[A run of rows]
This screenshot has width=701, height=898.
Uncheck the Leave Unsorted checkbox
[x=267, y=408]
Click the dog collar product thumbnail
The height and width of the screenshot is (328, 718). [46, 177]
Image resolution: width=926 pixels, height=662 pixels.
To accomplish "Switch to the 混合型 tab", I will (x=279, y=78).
---
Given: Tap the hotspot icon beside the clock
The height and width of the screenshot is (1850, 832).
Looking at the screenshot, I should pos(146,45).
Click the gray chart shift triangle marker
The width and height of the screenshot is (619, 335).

§ Task instructions
Output the lines between the one containing "This screenshot has width=701, height=898." and the one containing "will (x=279, y=78).", both included, reproducing each line verbatim.

§ Exercise response
This screenshot has width=701, height=898.
Uncheck the Leave Unsorted checkbox
[x=267, y=408]
Click the dog collar product thumbnail
The height and width of the screenshot is (328, 718). [46, 177]
Image resolution: width=926 pixels, height=662 pixels.
To accomplish "Switch to the 混合型 tab", I will (x=279, y=78).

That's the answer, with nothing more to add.